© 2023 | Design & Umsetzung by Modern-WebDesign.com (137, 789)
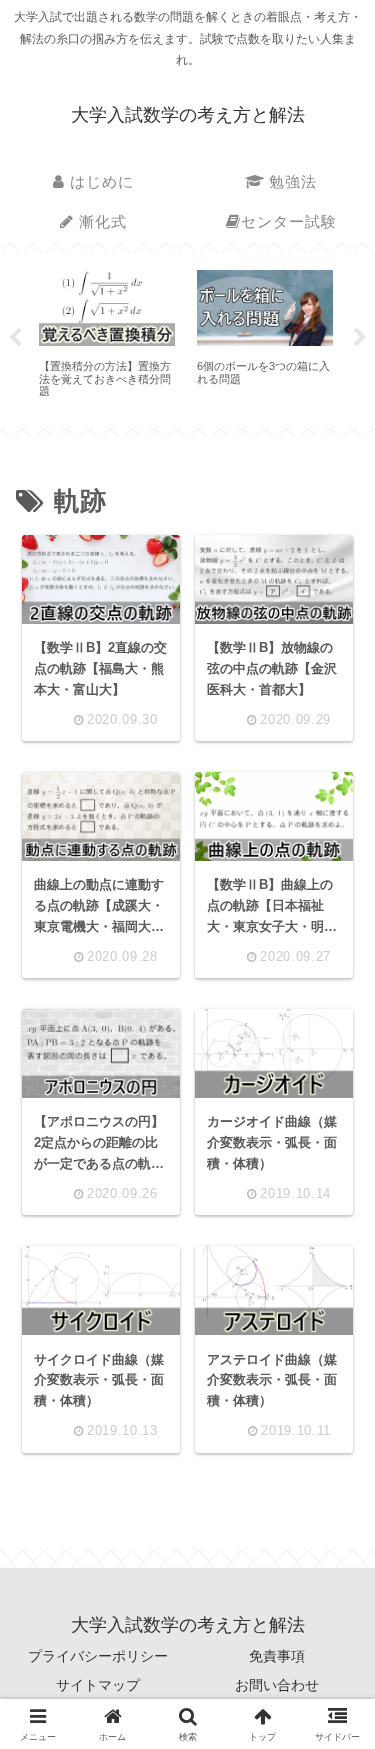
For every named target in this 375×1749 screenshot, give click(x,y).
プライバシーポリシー (98, 1656)
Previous (15, 338)
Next (360, 338)
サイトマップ (98, 1685)
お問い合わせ (277, 1685)
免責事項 (277, 1656)
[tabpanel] (107, 335)
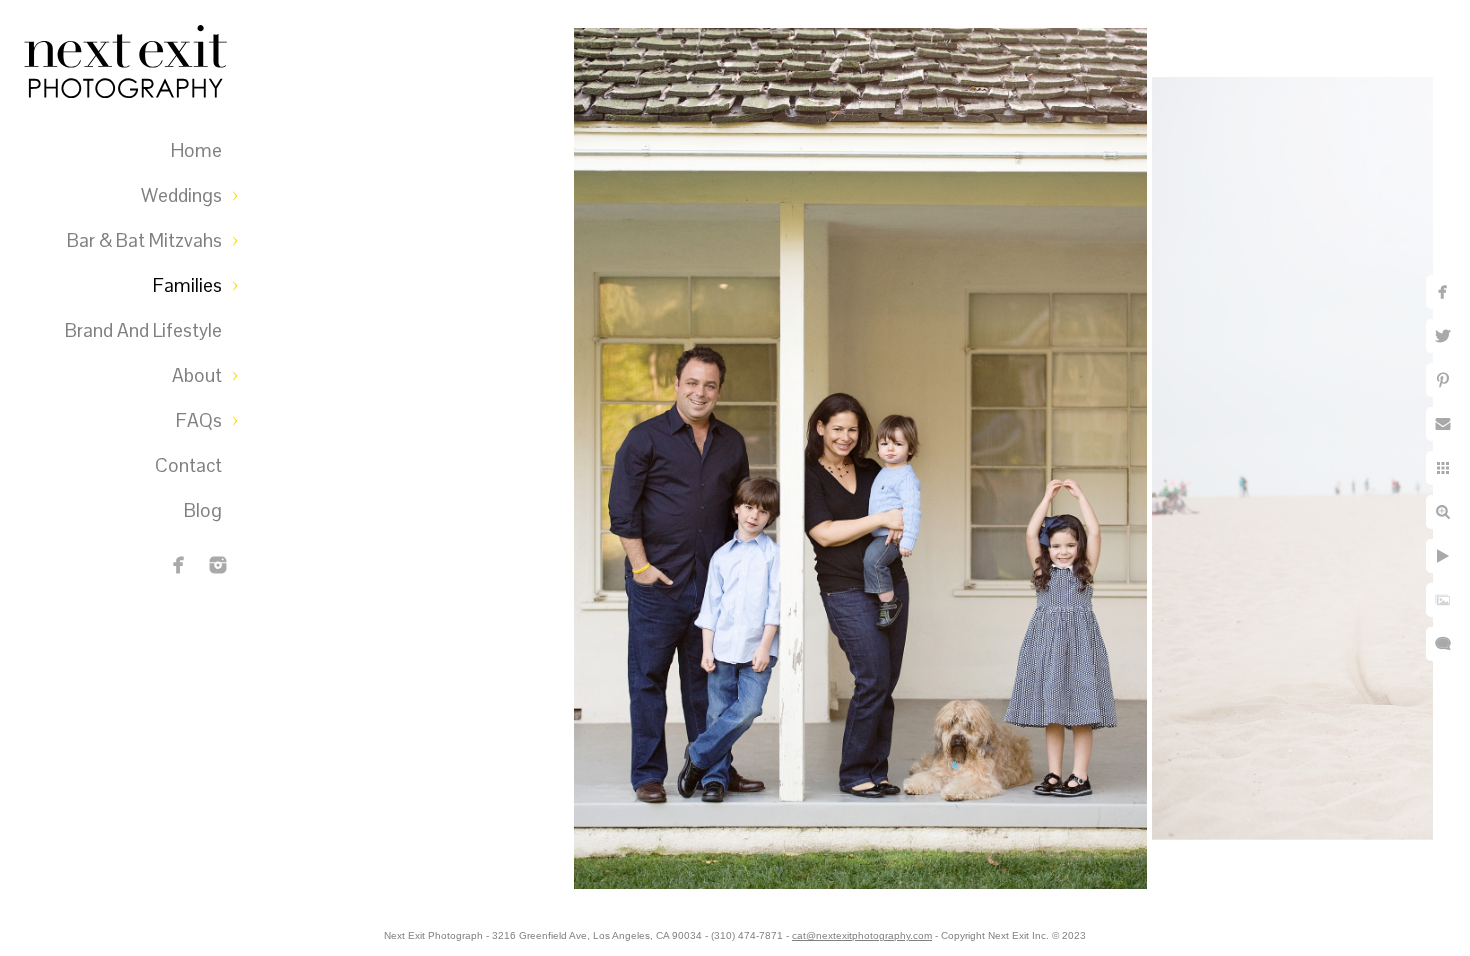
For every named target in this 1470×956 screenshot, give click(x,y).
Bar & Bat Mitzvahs (144, 240)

:::

*Work to be completed*
Restate the material above word for word; pictures do not belong in the copy.

*Result of the task*
© 2023 | Design & Umsetzung by Modern-WebDesign.com (137, 789)
For every named target in this 375×1749 screenshot, give click(x,y).
プライバシーポリシー (98, 1656)
Previous (15, 338)
Next (360, 338)
サイトマップ (98, 1685)
お問い合わせ (277, 1685)
免責事項 (277, 1656)
[tabpanel] (107, 335)
For every named target in this 1470×956 screenshot, give click(x,y).
Bar & Bat Mitzvahs (144, 240)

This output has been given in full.